Finitudine. Un romanzo filosofico su fragilità e libertà

É il 10 gennaio 1960. Siamo in una stanza di ospedale, a Fontainebleau. Albert Camus disteso nel letto a causa di un grave incidente d’auto. Seduto accanto, il suo carissimo amico Jacques Monod, preoccupato per le condizioni dello scrittore, immobile ma estremamente lucido. Sulle ginocchia del genetista, un manoscritto, ciò che ancora li lega in questo flebile respiro di vita. Si tratta delle bozze di un libro che i due amici intellettuali stanno scrivendo insieme partendo dalla convinzione condivisa che tutto nell’universo abbia una Fine, universo compreso. 

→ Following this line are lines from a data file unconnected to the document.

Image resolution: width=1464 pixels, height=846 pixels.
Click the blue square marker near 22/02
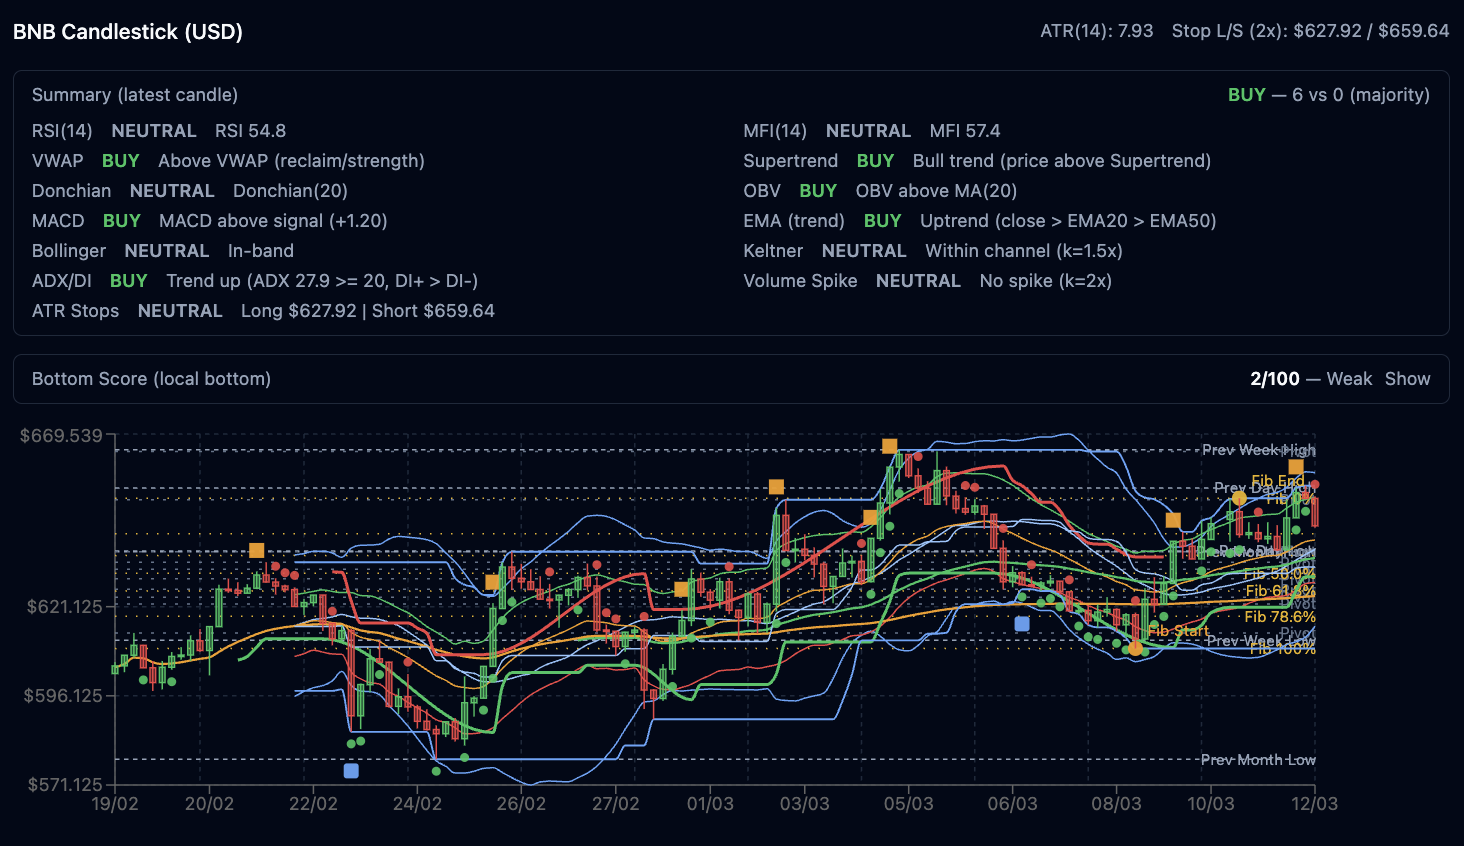click(351, 771)
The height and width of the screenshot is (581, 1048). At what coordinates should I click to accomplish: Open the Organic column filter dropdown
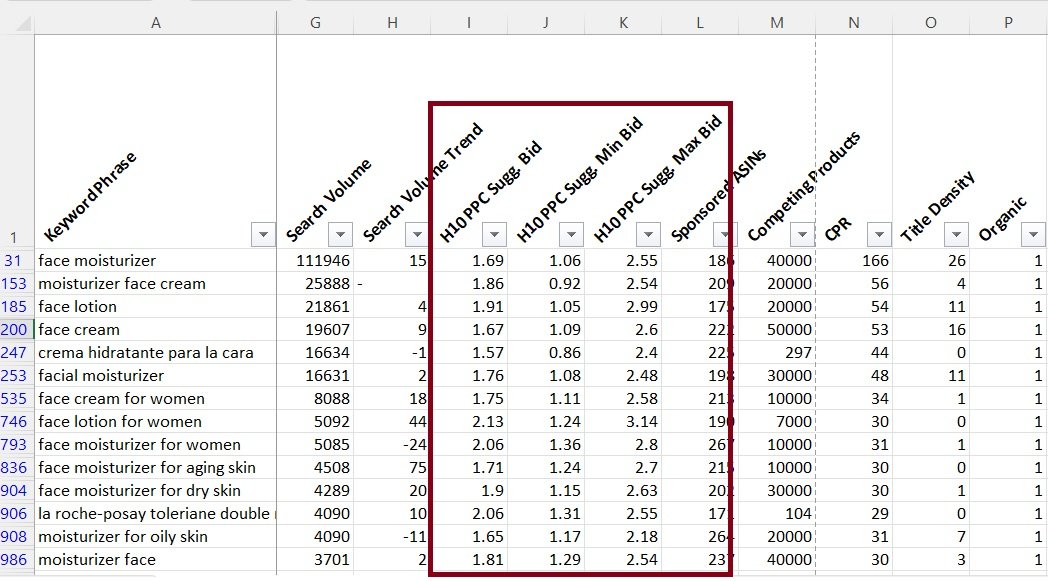pos(1033,234)
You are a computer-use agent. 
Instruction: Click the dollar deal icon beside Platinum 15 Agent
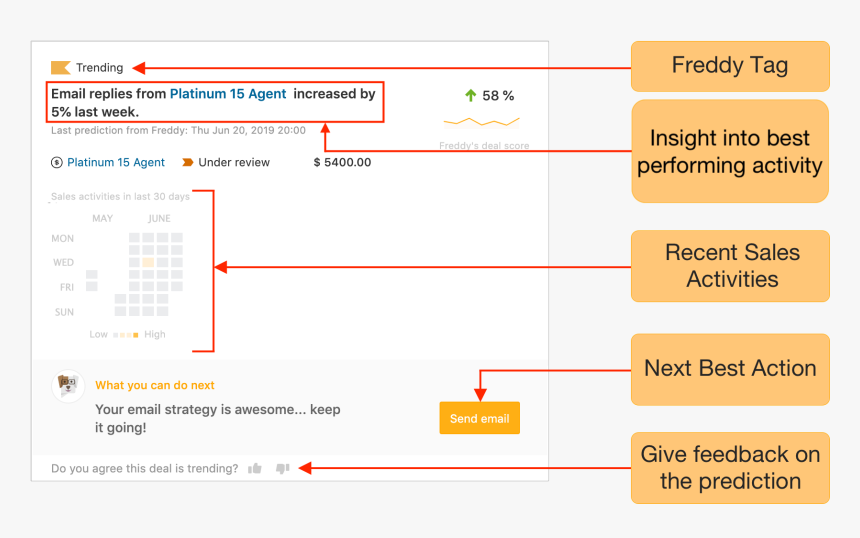coord(56,162)
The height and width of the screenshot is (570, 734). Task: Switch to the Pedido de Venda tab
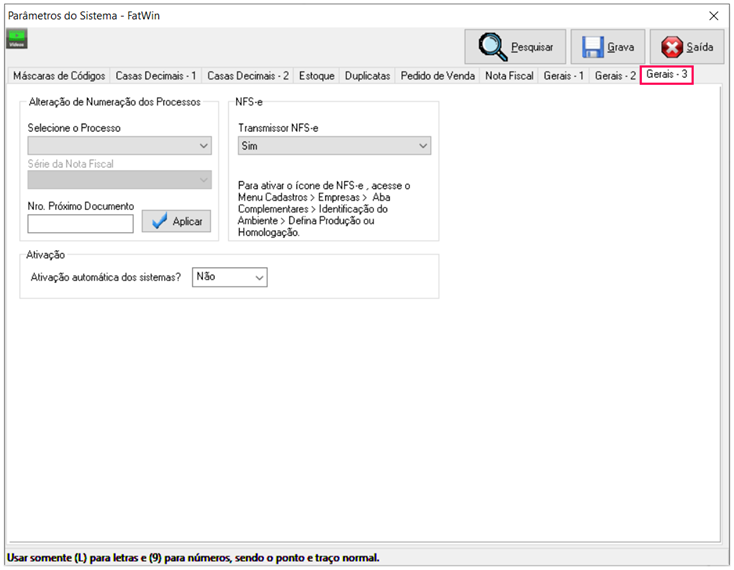click(437, 76)
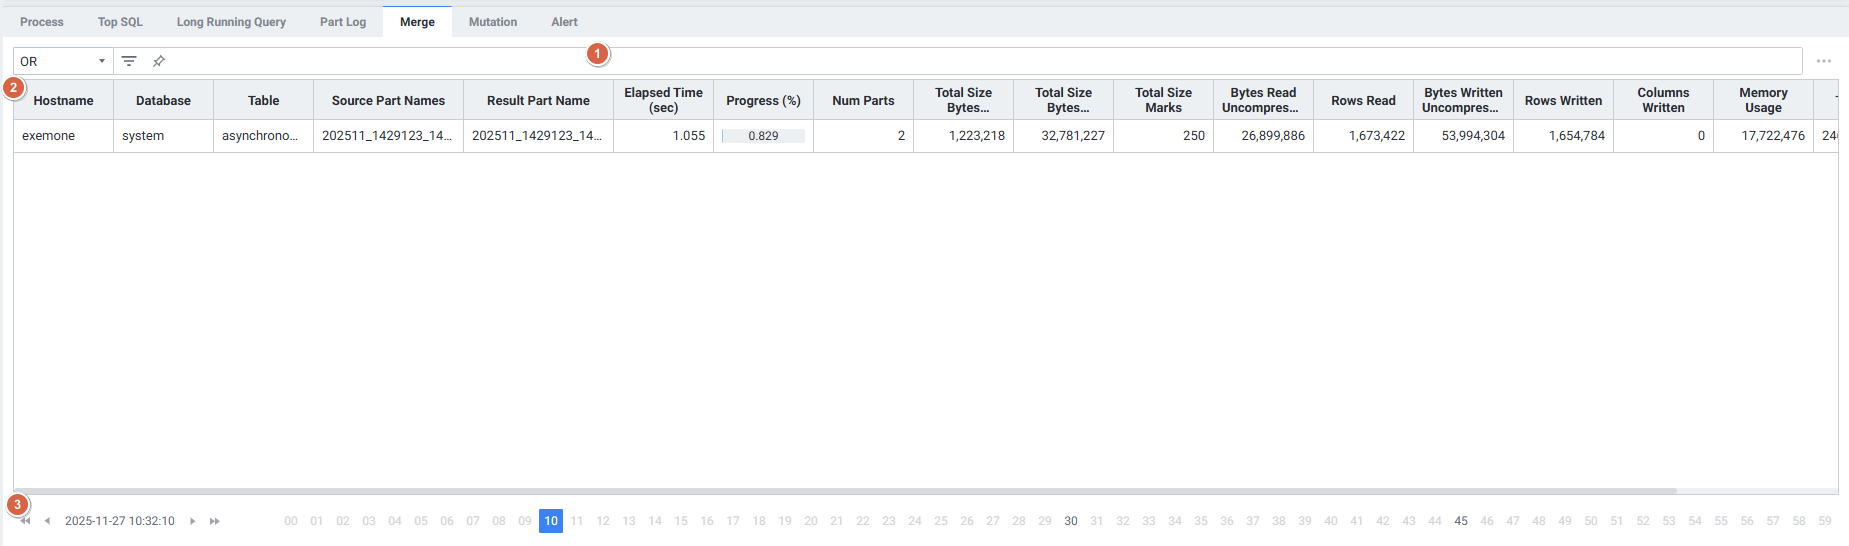Sort by Elapsed Time (sec) column header
This screenshot has height=546, width=1849.
663,100
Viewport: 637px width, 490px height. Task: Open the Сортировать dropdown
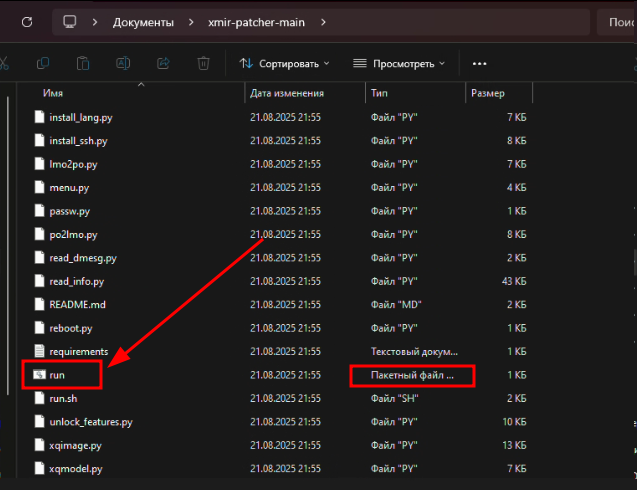pyautogui.click(x=285, y=63)
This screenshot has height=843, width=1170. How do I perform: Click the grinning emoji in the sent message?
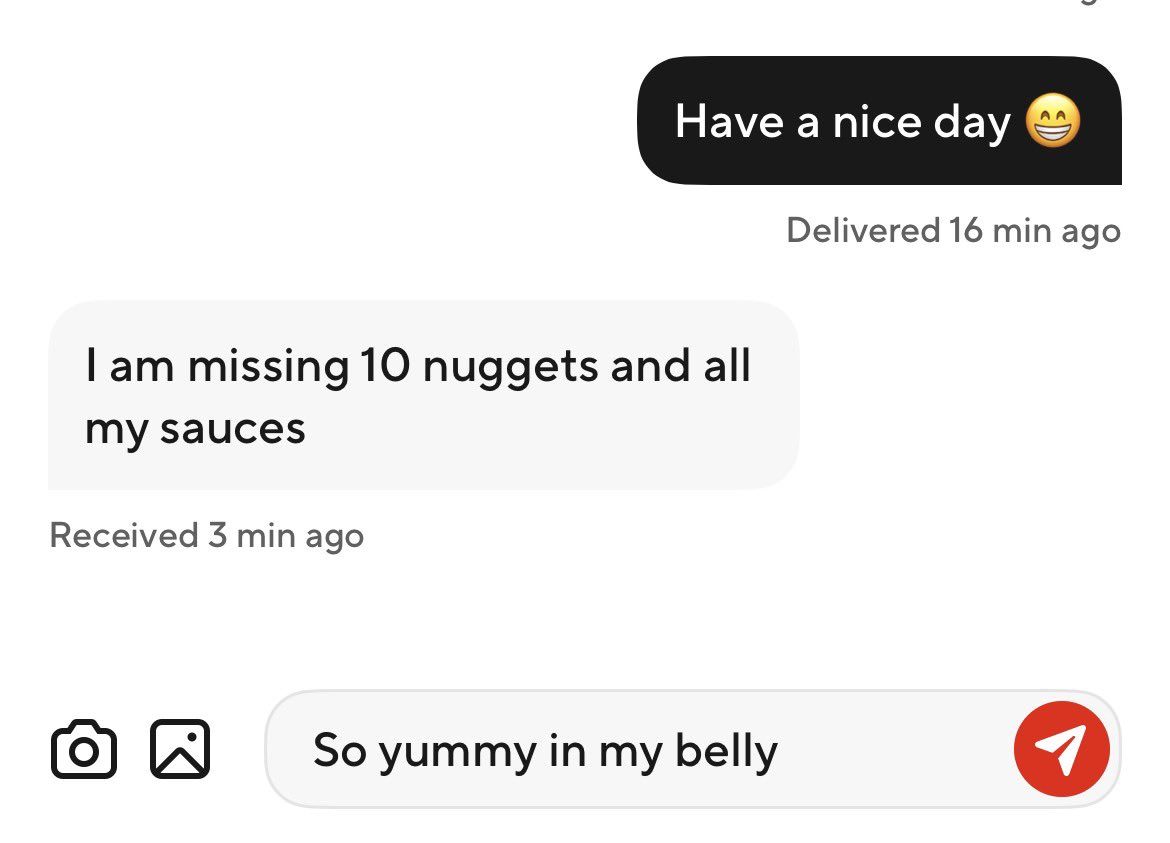[1053, 121]
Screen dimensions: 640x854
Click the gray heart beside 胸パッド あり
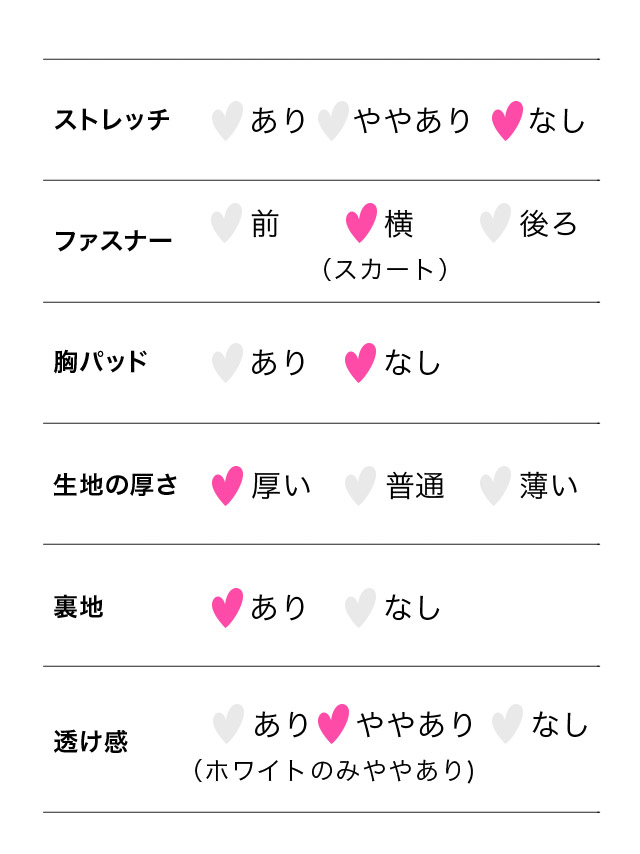pyautogui.click(x=227, y=363)
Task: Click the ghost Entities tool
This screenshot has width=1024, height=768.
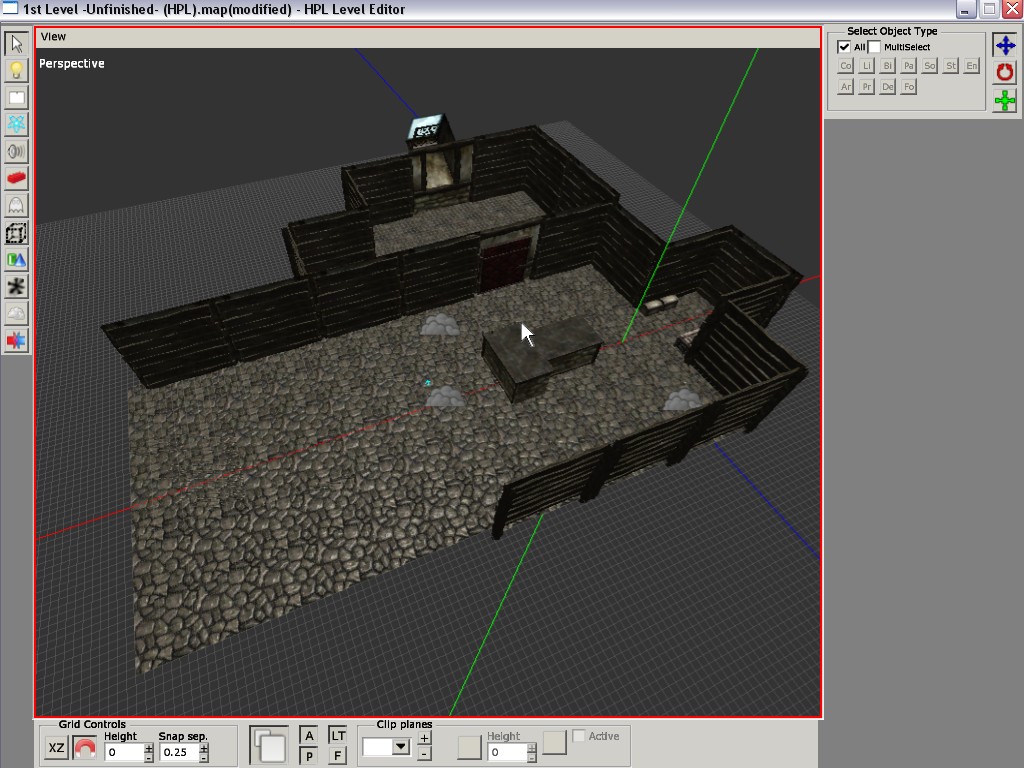Action: tap(16, 205)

La consapevolezza della finitudine della Terra, delle specie animali e vegetali, di ogni realtà vivente che palpiti e respiri e, dunque, dell’uomo, viene ponderata con meticolosità chirurgica, alla luce della visione incredibilmente lungimirante di Lucrezio il quale, già nel De rerum natura (I secolo a.C.), immaginava come i mari, le terre e il cielo andranno in rovina in un sol giorno tra immani cataclismi, un sol giorno non poi così lontano.

Il dialogo immaginario tra Camus e Monod è frutto della mente di Telmo Pievani che fa di “Finitudine” un romanzo filosofico tentacolare, perché le argomentazioni attribuite ai due amici sono potenti, inquietanti, irrisolvibili e, soprattutto, appartengono atavicamente ad ognuno di noi. Esseri finiti.

La galoppata nel tempo che si respira in queste pagine è vertiginosa e ciò è paradossale visto che il capolinea pare imminente. Da un lato, l’immensamente grande: la Terra. La sua vita cominciò circa tre miliardi e mezzo di anni fa, ed essendo la stima della sua durata di quattro miliardi e mezzo di anni, le resta ancora un miliardo di anni, a meno che il Sole non decida di fare prima le bizze. Dall’altro lato, l’immensamente piccolo: l’uomo. Se si compara l’arco di vita della Terra a quella media di un uomo, (72 anni circa perché siamo negli anni ’60), si scopre che anch’esso, come la Terra, sta per raggiungere una fine prossima. La Terra è vecchia, e non solo lei.

Lo sguardo laico e disincantato alla mortalità di ogni cosa è inquietante e nessun appiglio a qualsivoglia teoria scientifica può coccolarci con risposte rassicuranti. “Il pensiero della finitudine sgretola le consuetudini, apre un vuoto, uno squarcio … Ci accorgiamo di vivere per un dopo che non ci sarà e intanto perdiamo l’unica occasione che abbiamo avuto … impostiamo la vita su traguardi progressivi, come fosse una carriera: quando finirà la scuola, quando si metterà su famiglia, quando avremo il lavoro che vogliamo … E intanto invecchiamo!

Come trovare, dunque, un senso all’esistenza convivendo con la nostra misera finitezza? Forse i due premi Nobel, Camus e Monod, l’hanno trovato partorendo le proprie opere e lasciando così ai posteri un’eredità intellettuale scolpita nel tempo. Ma noi? Noi piccoli Esseri alle prese con le gioie e gli affanni di ogni giorno, come godersi lo spettacolo della vita sapendo che si sta sgretolando nell’istante stesso in cui lo stiamo vivendo?

Un tentativo di risposta arriva all’ultima pagina di Finitudine: “Anche se ognuno di noi finirà, anche se le galassie si raffredderanno, anche se tutto cadrà in una notte perpetua, nulla potrà cancellare il fatto che, in un angolo marginale del cosmo, è esistita una specie in grado di comprendere la propria finitudine e di sentirsi libera di sfidarla.

Non resta che far propria questa riflessione e tenercela stretta come fosse una coperta calda cui ricorrere in caso di bisogno. Una coperta che abbraccia noi, i nostri genitori, i nostri figli, i nostri amati e i nostri nemici. Perché tutti siamo Esseri finiti ma anche Esseri sfidanti.